Ravindra Jadeja recalled playing well in that game and got out at the wrong time, as it was his to win for India. Jadeja, who has been part of Rajasthan Royals’ victorious campaign in 2008 and Chennai Super Kings’ ten years later, picked the one won in the inaugural edition under Shane Warne.
“I was playing well in that particular game. We were almost about to win the game but then I got out! That’s the game I wanted to win for my country. I think the first victory is always memorable because that is where my journey started in the IPL and I was part of the team,” Jadeja told in a candid chat with Jemimah Rodrigues.

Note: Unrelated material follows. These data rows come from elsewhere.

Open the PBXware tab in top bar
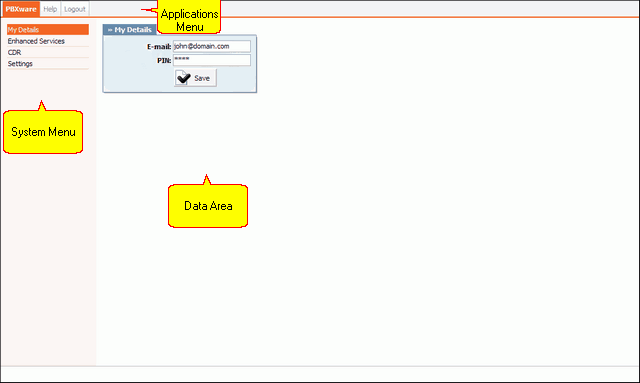 tap(21, 9)
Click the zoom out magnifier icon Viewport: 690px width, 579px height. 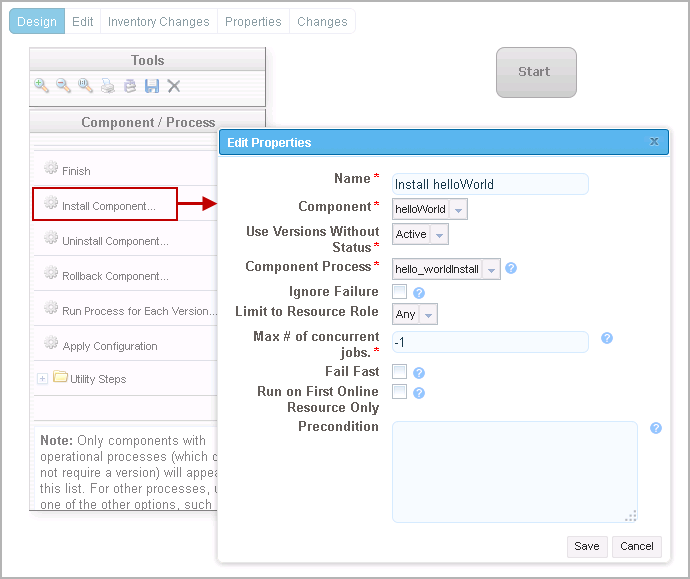63,86
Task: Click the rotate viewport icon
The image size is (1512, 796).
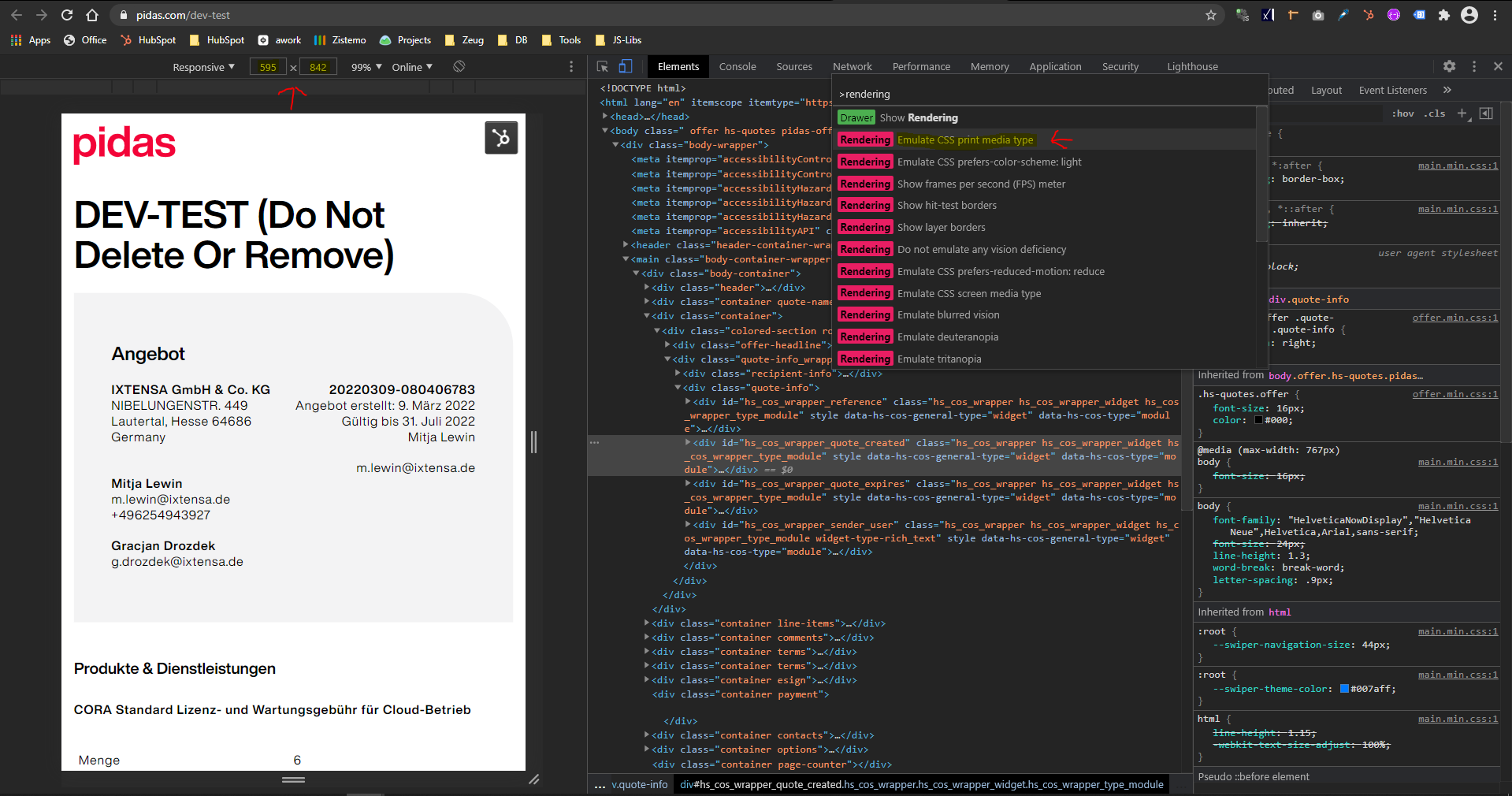Action: tap(459, 67)
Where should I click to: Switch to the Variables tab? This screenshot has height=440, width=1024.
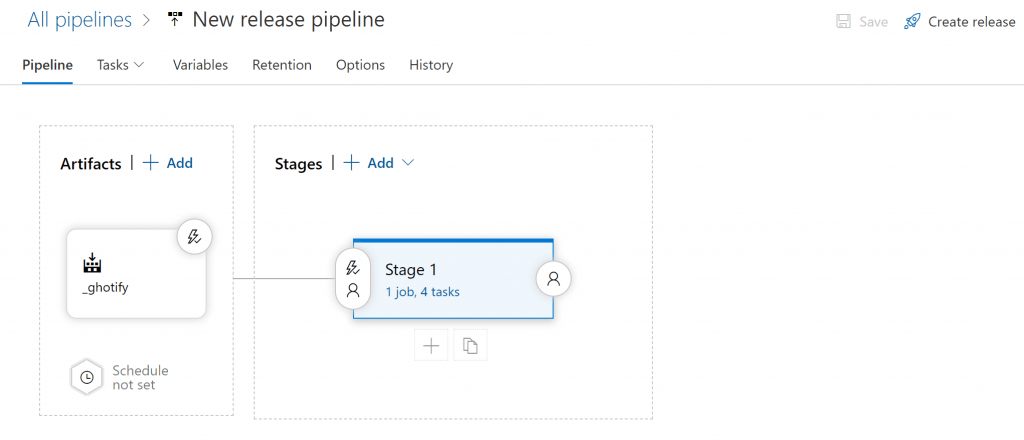coord(200,65)
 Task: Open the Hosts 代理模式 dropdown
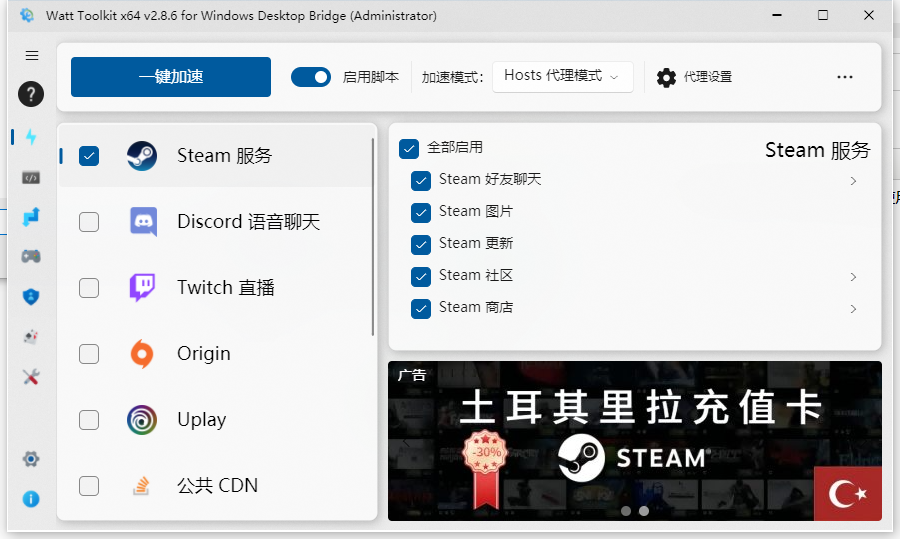click(x=562, y=76)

Since childhood, we have been taught by our coaches to not get run-out: Ravindra Jadeja
The 31-year old, who is quite highly rated as an athlete, prefers to see his batting as a superior skill and whoever makes runs is more famous. The Saurashtra all-rounder revealed that coaches from his childhood have taught him not to get run out since it means sacrificing a wicket for free and being dismissed via run out should be avoided.
“I’ll go with my batting because India is a country full of batsmen and whoever scores runs is more famous, as the team is known for its batting. In cricket, a run-out means giving away the wicket for free. Since childhood, we have been taught by our coaches to not get run-out. There are other ways a batsman can be dismissed, a run-out is not one,” he added.